5 Common Treatments Your Doctor Can Perform During Upper GI Endoscopy
An upper GI endoscopy is a procedure that can treat diseases and conditions of the esophagus, stomach, and upper small intestine (duodenum). Another name for it is upper endoscopy or esophagogastroduodenoscopy (EGD). Doctors use this minimally invasive procedure to treat problems that affect the lining of these organs or block the passage of food. It often eliminates the need for surgery.
An upper GI endoscopy involves swallowing a thin, flexible instrument called an endoscope. The endoscope contains a light and camera that sends pictures to a computer screen. This allows doctors to see the inside of the upper GI tract as they pass special tools through the endoscope to perform treatments.
Here are five common treatments doctors perform with upper GI endoscopy.
Your doctor can find and treat ulcers with upper GI endoscopy.
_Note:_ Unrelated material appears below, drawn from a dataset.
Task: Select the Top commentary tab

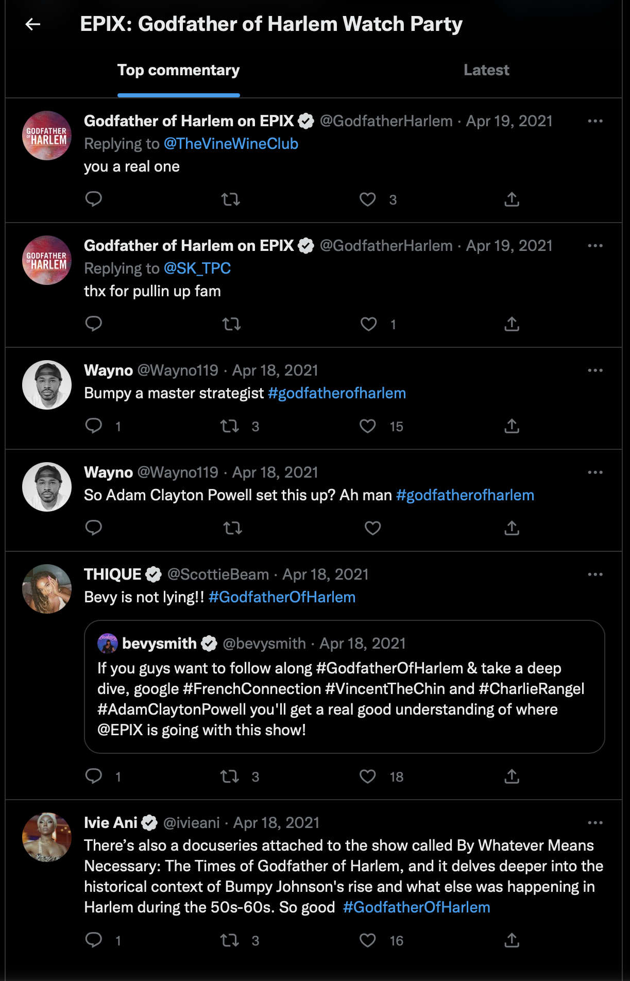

Inflammation of the esophagus, stomach, or duodenum can cause erosion and ulcers. Ulcers, mostly commonly stomach (peptic) ulcers, can bleed. Doctors inject medicine into the ulcer through the endoscope. Ulcers can also be cauterized with electrical heat through a special tube (catheter) at the end of the endoscope.
Barrett’s esophagus is a common cause of abnormal tissue. The abnormal cells in people with Barrett’s esophagus can lead to cancer. Doctors can find and remove the abnormal tissue during endoscopy. An upper GI endoscopy can also be used to remove stomach polyps and adenomas. These masses can become cancerous over time if left untreated in the stomach.
An esophageal stricture is a narrowing of the esophagus. It blocks the normal passage of food and liquids into the stomach. Your doctor can widen or stretch (dilate) the esophagus during upper GI endoscopy. The doctor passes a special balloon dilator through the endoscope. The balloon inflates and widens the esophagus.
Esophageal varices are enlarged veins that can rupture and bleed. They can cause life-threatening bleeding. Your doctor can prevent or stop bleeding during endoscopy by passing special tools through the endoscope. The tools use energy to burn (cauterize) the varices. Doctors can also inject the veins with medicine (sclerotherapy) to shrink them or tie them off with special elastic bands (ligation).
When someone swallows a foreign object, they usually pass it through the entire digestive system without a problem. But sometimes the object sticks in the esophagus or lodges farther down the digestive tract. Small batteries and coins are common culprits. Foreign objects can cause organ injury, blockage, and other serious problems. An upper GI endoscopy can remove foreign objects stuck in the esophagus, stomach or duodenum. Doctors put special forceps, a loop, or a basket device through the endoscope. The device grasps or traps the object and the doctor gently pulls it out.